B. Tax efficacy of the scheme and legitimate expectation
"83. …It remained, for all the reasons already stated, within the permissible area of discretionary judgment of Parliament to legislate, with retrospective effect, to prevent taxpayers from using, by wholly artificial arrangements, the DTA for a purpose for which it was not intended, so as to defeat the public policy to which I have referred earlier. The importance of the public policy had already been brought home to taxpayers and their advisers by the legislative response following Padmore's case. HMRC had given no assurance that any legislative response in this case would be prospective only. In my view, even if the arrangements indisputably worked under the DTA and the legislation then applicable, taxpayers could reasonably have expected that Parliament would respond in a way that ensured fairness generally between all taxpayers resident in the United Kingdom, and that maintained the relevant policy. Given the background, and the need to ensure fairness between all taxpayers, taxpayers could also have reasonably expected that the legislative response would have retrospective effect, as turned out to be the case."
"The ultimate question is whether the relevant statutory provisions, construed purposively, were intended to apply to the transaction, viewed realistically."

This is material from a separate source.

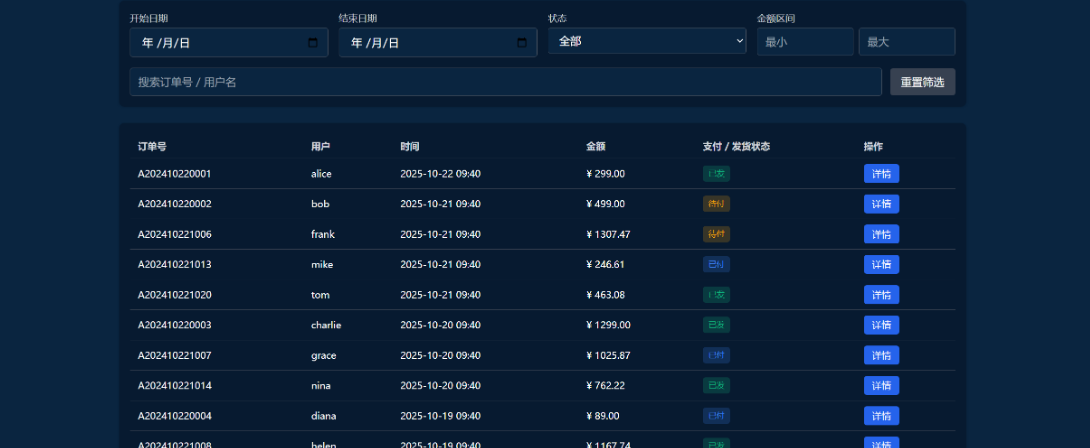
Task: Focus the 最小 amount input
Action: 804,42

C. HMRC delays and conduct affecting fair balance: retrospective legislation without prior test litigation
" 85. …The public policy was of such paramount importance that legislation was necessary in any event to put the position beyond all doubt and to maintain the relevant public policy. Furthermore, for reasons already given, such litigation would probably have been protracted, costly and uncertain. At no time did HMRC indicate to affected taxpayers, including the claimant, that they could safely rely upon the arrangements. On the contrary HMRC consistently maintained that the arrangements did not work, and advised taxpayers to pay on account the income tax which HMRC said was properly due. Any prudent taxpayer who followed that advice would not now be prejudiced by the retrospective effect of the legislation. The circumstances are wholly different from those in Beyeler v Italy (2000) 33 EHRR 1224, where the public authorities by their conduct over many years had led the applicant to believe that the state would not exercise a right that it enjoyed, and the later exercise of the right conferred a specific unjust enrichment on the state at the expense of the citizen.
86. Nor did HMRC represent, expressly or even impliedly that legal proceedings would first be pursued before enactment of any legislation, or that any legislation would not have retrospective effect. In so far as taxpayers may have relied upon the route previously travelled by the Inland Revenue and the legislature in Padmore's case, they did so at their own election and risk."
D. No pre-legislation assessment of impact of retrospectivity on taxpayers
"93. Given the background, I see no justifiable basis for saying that HMRC was required to investigate what taxpayers had in fact done: whether they had, for example, prudently reserved for any future liability, or had spent the net income on present consumption or had invested in illiquid assets that, particularly in the light of the fall in asset prices following the credit crisis in 2008, could not now be realised to meet, in whole or in part, the liabilities that would be unequivocally imposed by section 58(4) of the 2008 Act."